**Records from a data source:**
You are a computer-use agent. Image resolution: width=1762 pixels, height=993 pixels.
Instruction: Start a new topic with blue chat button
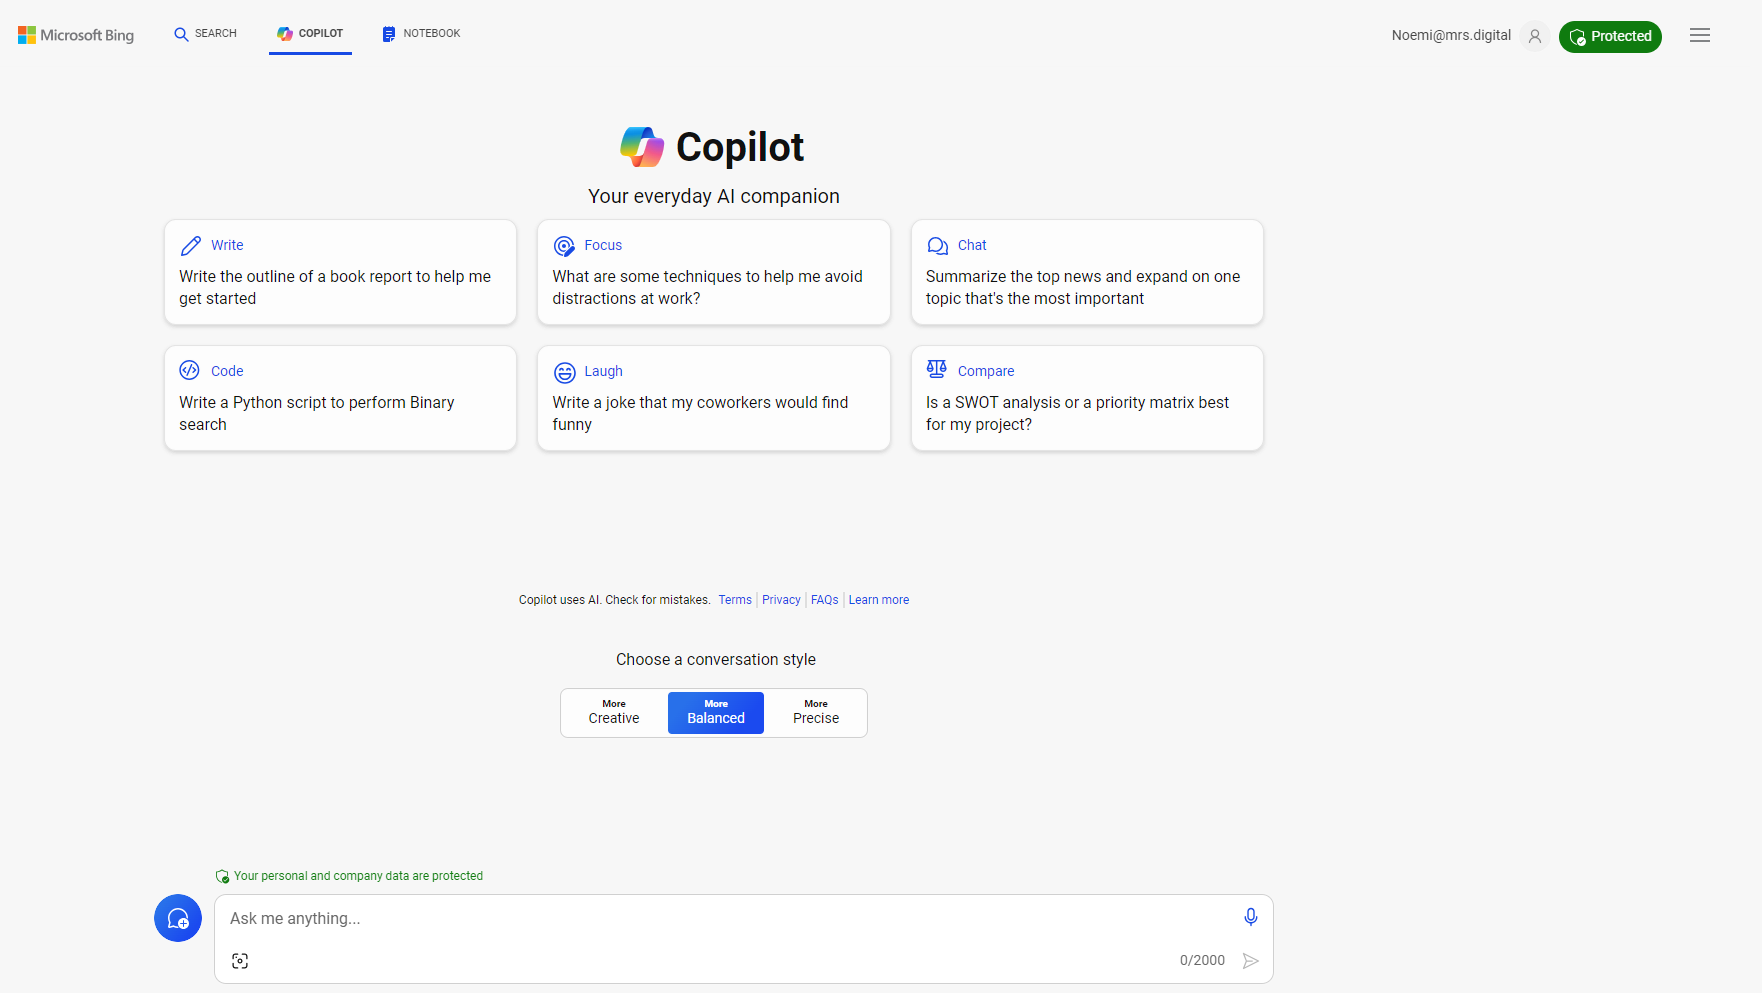click(178, 918)
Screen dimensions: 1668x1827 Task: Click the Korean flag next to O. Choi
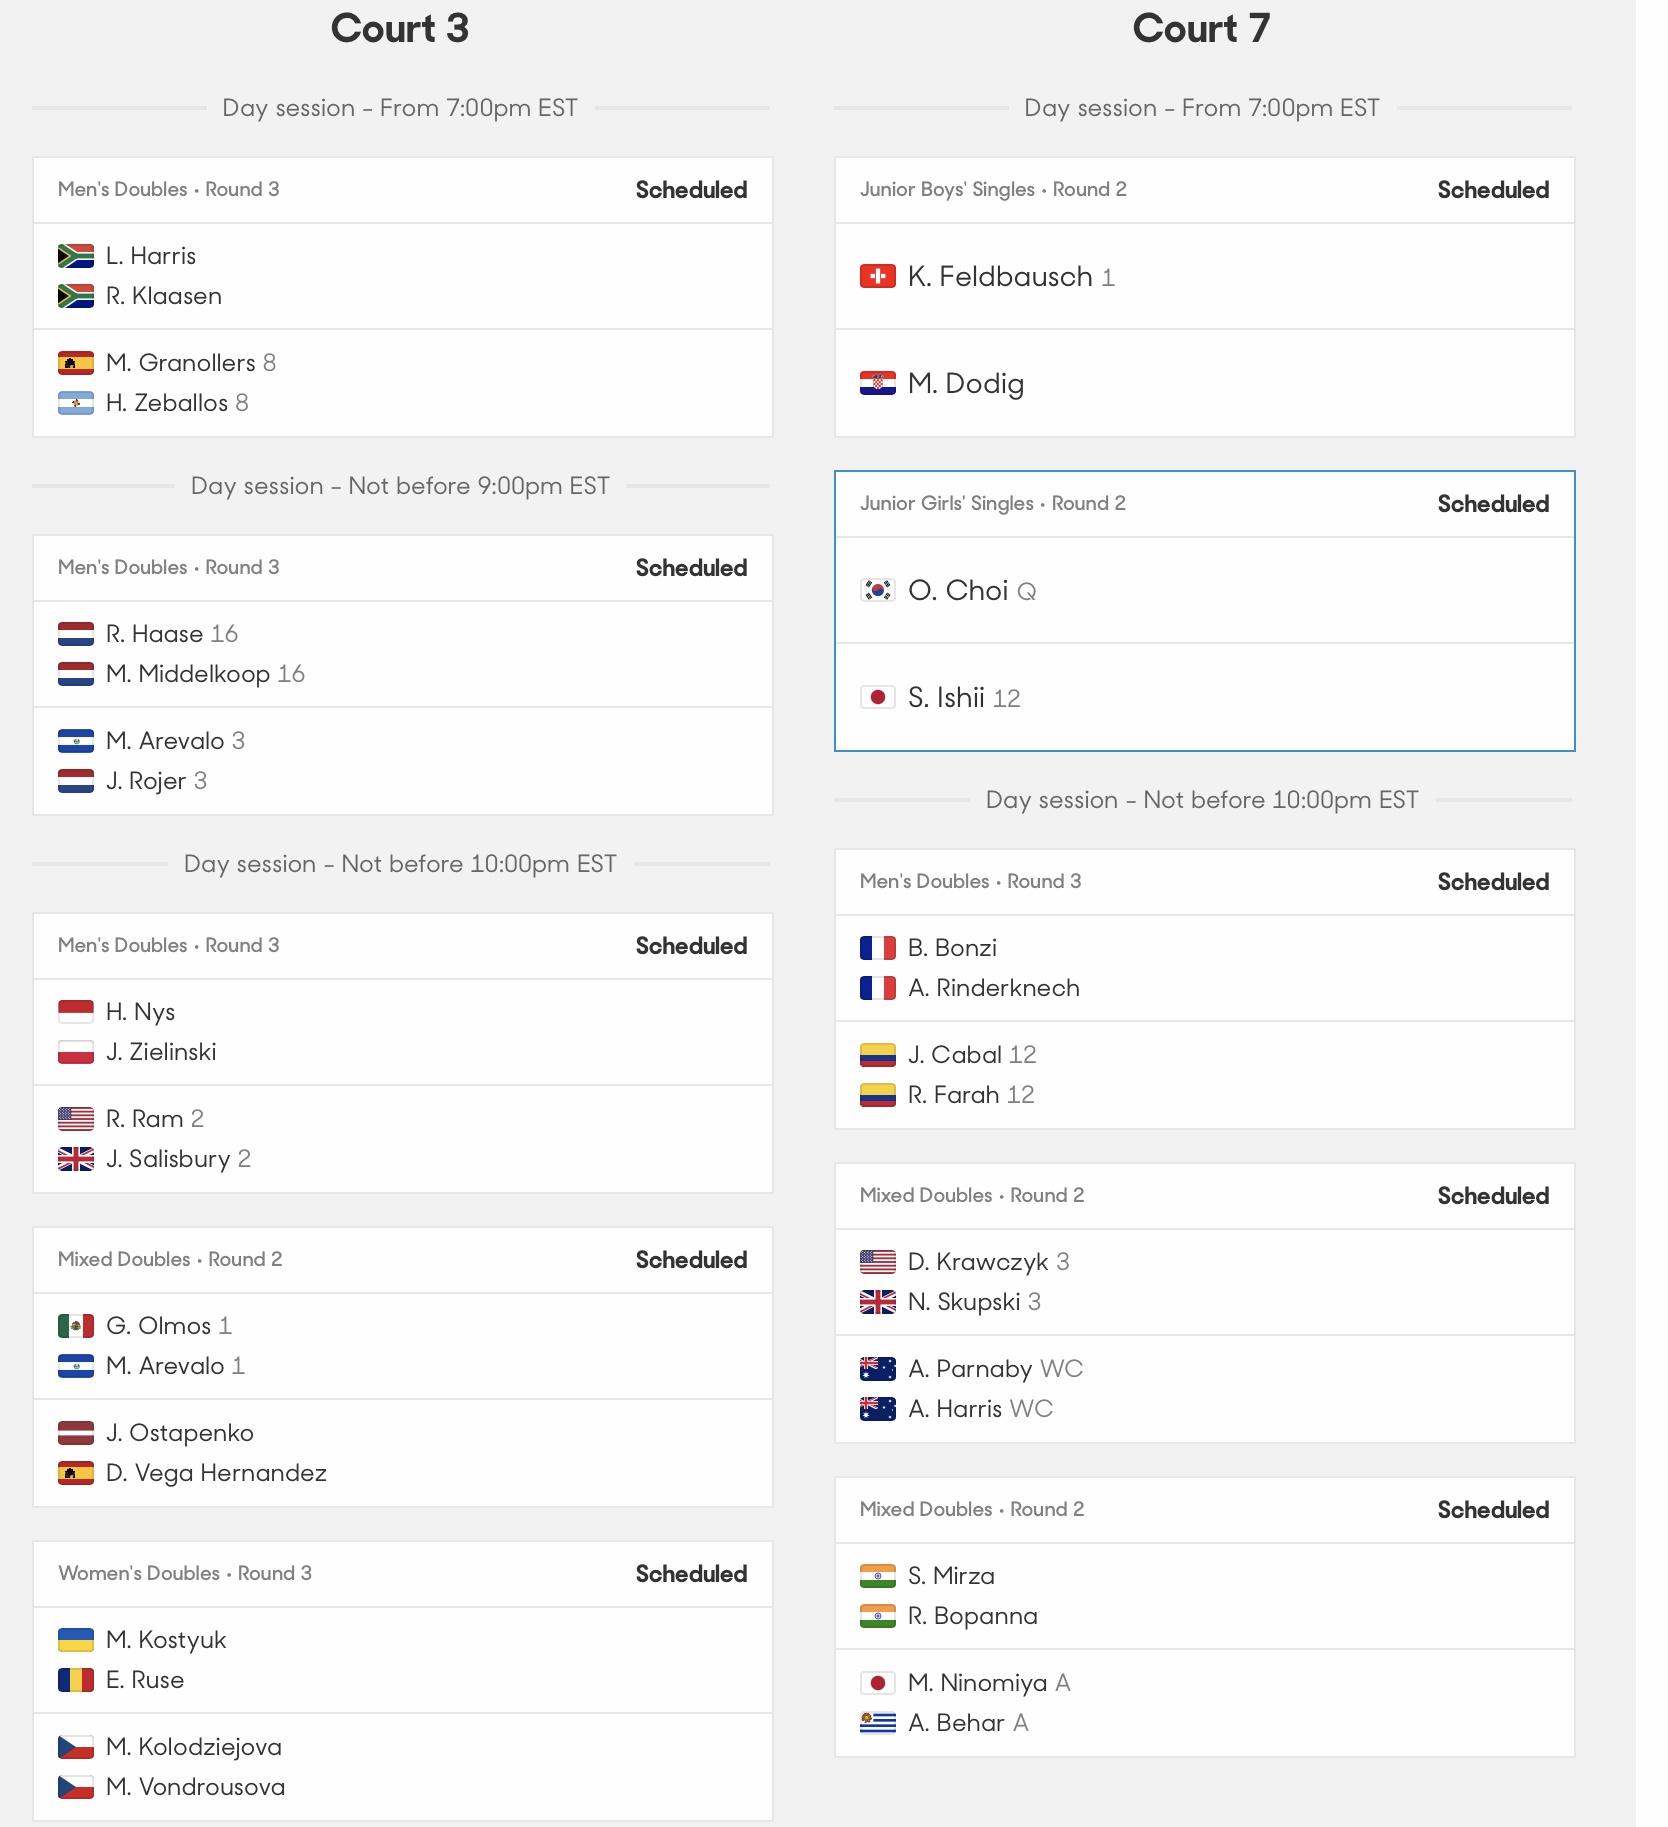click(x=878, y=590)
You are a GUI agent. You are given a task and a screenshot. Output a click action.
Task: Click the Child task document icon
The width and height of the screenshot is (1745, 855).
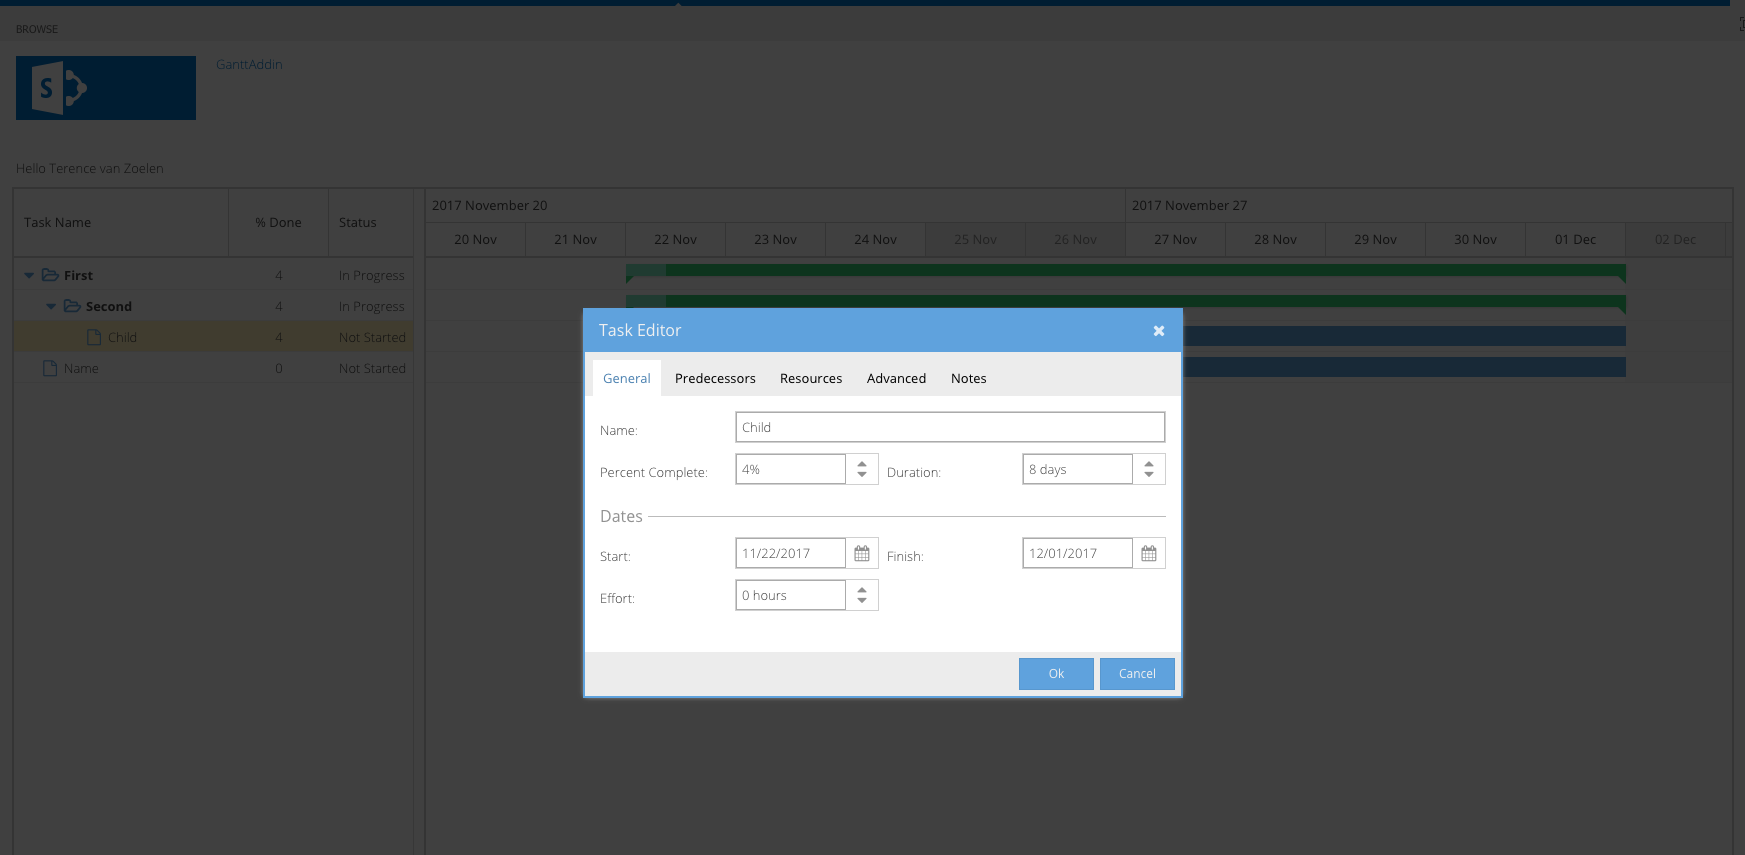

**Your objective:**
The data is to be restated word for word, with any pictures set aside.

**Exercise result:**
You are a computer-use agent. Image resolution: width=1762 pixels, height=993 pixels.
Instruction: Start a new topic with blue chat button
click(178, 918)
Screen dimensions: 1668x1827 Task: Click the Korean flag next to O. Choi
click(x=878, y=590)
You are a GUI agent. You are given a task and a screenshot. Output a click action.
Task: Click the Child task document icon
The width and height of the screenshot is (1745, 855).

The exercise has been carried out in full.